Будучи перфекционистом, я предъявляю завышенные требования прежде всего к себе самому. Это, разумеется, вовсе не означает, что я всегда соответствую своим требованиям, но когда мне это удается, именно этим объясняются мои успехи, насколько у меня таковые были. И если меня спрашивают, как я сумел чего-то в жизни добиться, я неизменно отвечаю: «Дело в том, что я соблюдаю принцип: любые мелочи исполнять столь же тщательно, как и самое великое дело, и самое великое дело — с тем же спокойствием, что и самое незначительное». То есть когда я собираюсь подать во время дискуссии всего одну-две реплики, я продумываю их заранее и готовлю конспект. И когда предстоит выступать с лекцией перед тысячами слушателей, я тоже готовлюсь заранее и составляю конспект, и все это — столь же выдержанно, как собираясь сделать несколько замечаний на семинаре в присутствии десятка знакомых.

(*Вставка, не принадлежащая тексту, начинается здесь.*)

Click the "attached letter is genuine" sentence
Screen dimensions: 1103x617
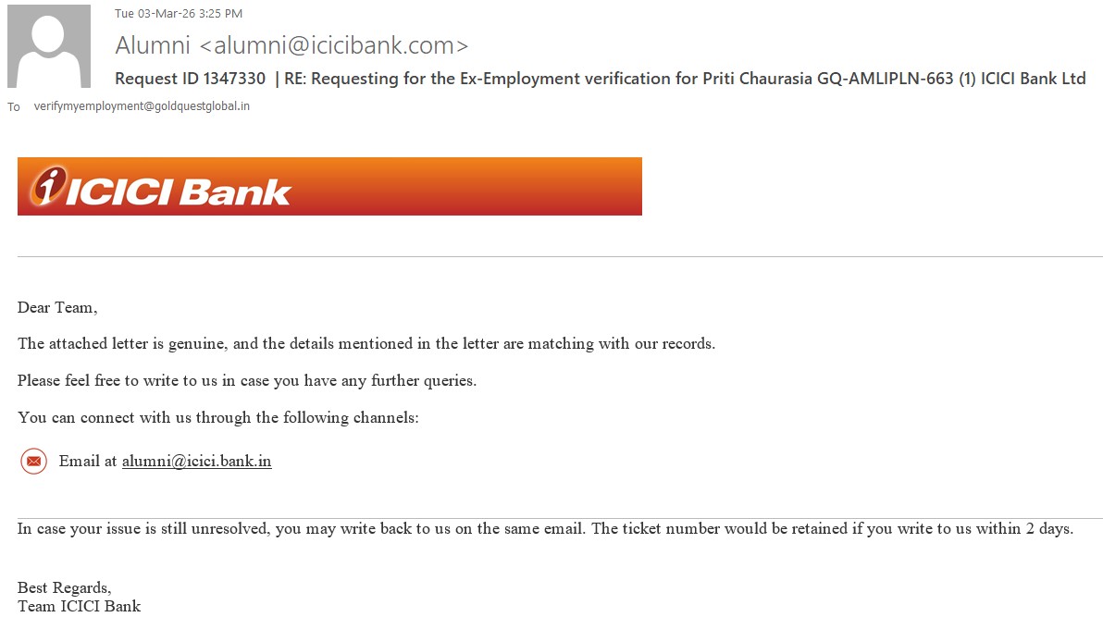coord(366,344)
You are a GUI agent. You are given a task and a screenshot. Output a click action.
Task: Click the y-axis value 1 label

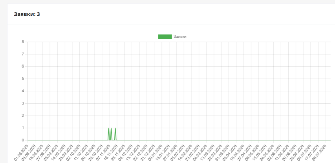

И еще одно: я делаю все не к крайнему сроку, но по возможности заранее, и тем самым предотвращаю двойное напряжение — когда у меня и так много работы, чтобы помимо бесчисленных дел на меня не давил еще и страх не успеть. И третий принцип: не только стараться сделать все заранее, но еще и начинать с самого неприятного, то есть поскорее от него избавляться. Разумеется, не всегда удается следовать своим же принципам и правилам. В молодости, работая врачом в неврологической больнице в замке Марии-Терезии и в психиатрической клинике на Штайнхофе, я проводил воскресенье в варьете. Мне это очень нравилось, однако оставался неприятный осадок, ведь в выходной следовало бы сидеть дома, записывать свои мысли и готовить статьи.

После концлагеря все изменилось. С тех пор в выходные я диктовал свои книги! Я научился экономить время. Да, я стал расходовать его очень скупо — но лишь потому, что хочу потратить время на осмысленные занятия.

И все же должен признаться: и до лагеря, и после я изменял порой своим правилам. Разумеется, потом я страшно сердился на самого себя, так сердился, что порой по нескольку дней сам с собой не желал разговаривать.

…И чувство

Выше я определил себя как рационалиста, то есть человека разума, но при этом оговаривался, что и чувство не чуждо мне.

В пору Второй мировой войны, еще прежде, чем я угодил в лагерь, пока шла кампания по эвтаназии душевнобольных, мне приснился трогательный сон. Он был порожден глубоким состраданием к пациентам: мне снилось, будто обреченные на эвтаназию собираются перед газовой камерой, и я, поразмыслив немного, добровольно к ним присоединяюсь. Здесь просматривается параллель с подвигом знаменитого польского педиатра Януша Корчака, который добровольно вошел вместе с подопечными сиротами в газовую камеру. Но он сделал это, а мне только снилось.